* **About this task**
Every line from the one with "You are a GUI" through the final line of the data below goes in the answer, copied exactly. Pictures do not.

* **Data for this exercise**

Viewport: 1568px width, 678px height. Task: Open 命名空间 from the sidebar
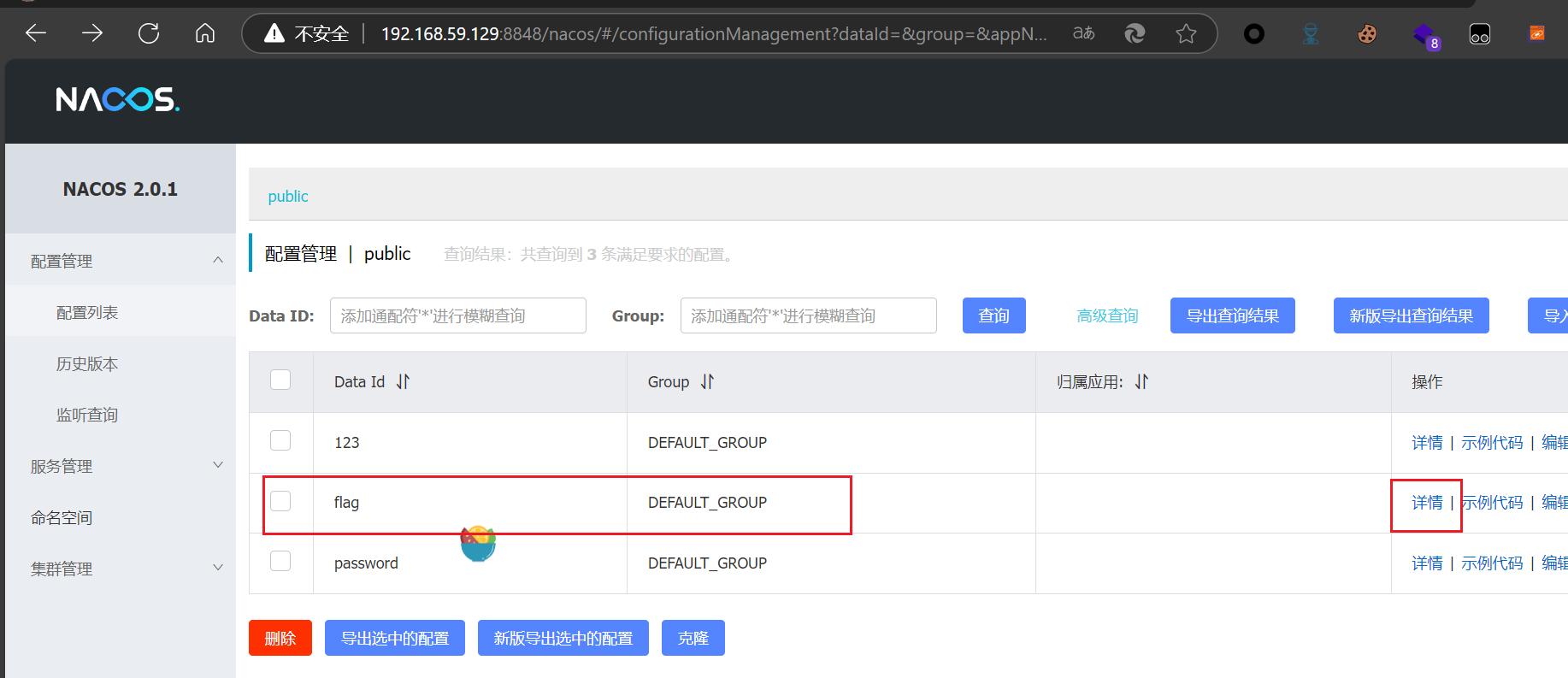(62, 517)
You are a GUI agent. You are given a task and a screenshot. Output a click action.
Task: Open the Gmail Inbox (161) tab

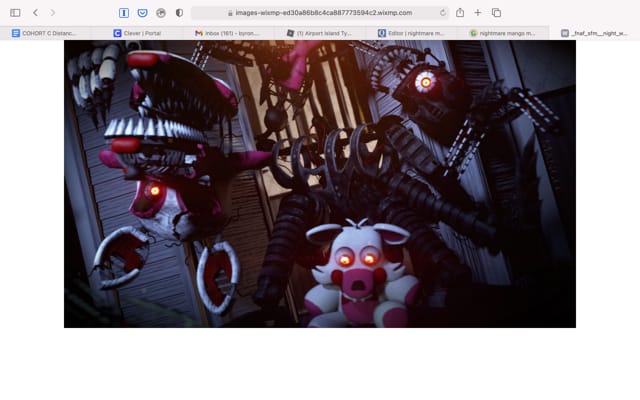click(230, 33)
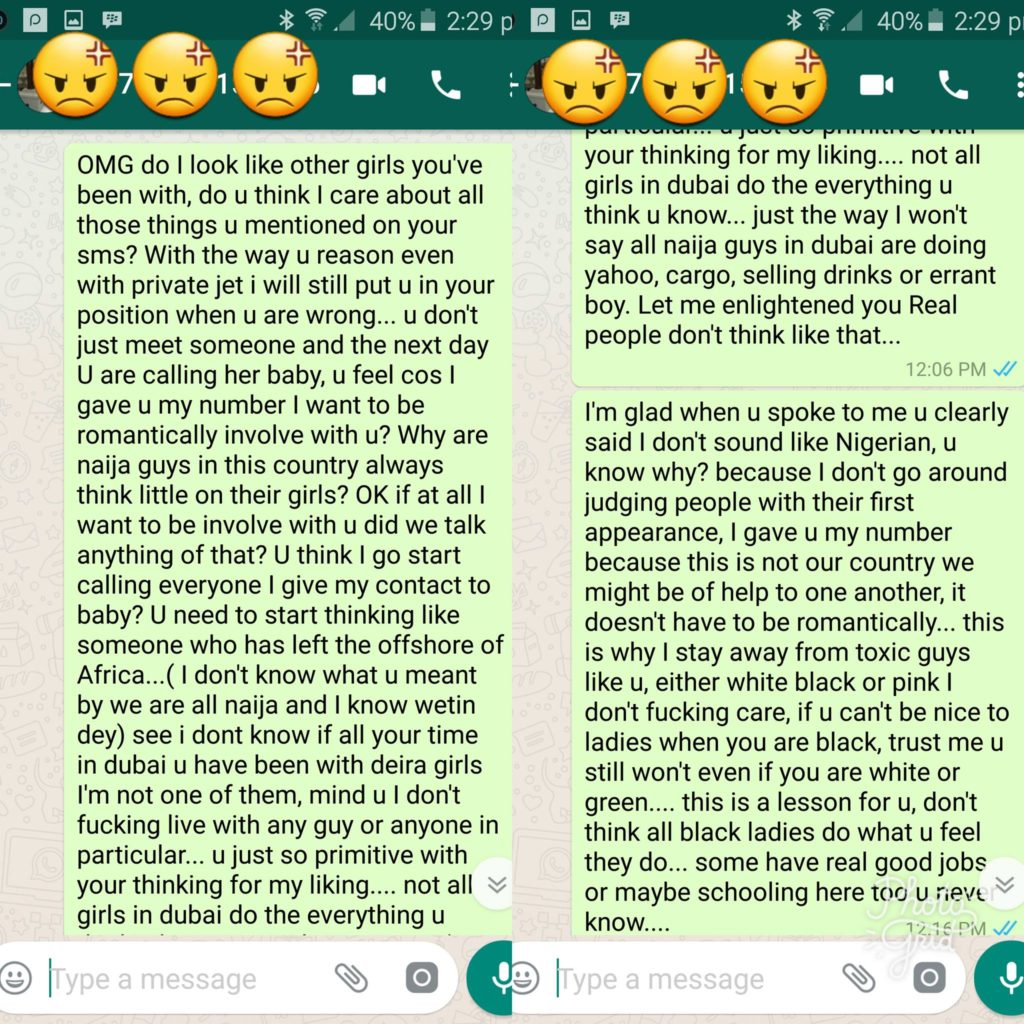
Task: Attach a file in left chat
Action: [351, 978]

* **Result for this task**
You are a GUI agent. You are given a task and a screenshot. Output a click action.
Task: Open the Gmail Inbox (161) tab

click(230, 33)
Task: Attach a file in left chat
Action: [351, 978]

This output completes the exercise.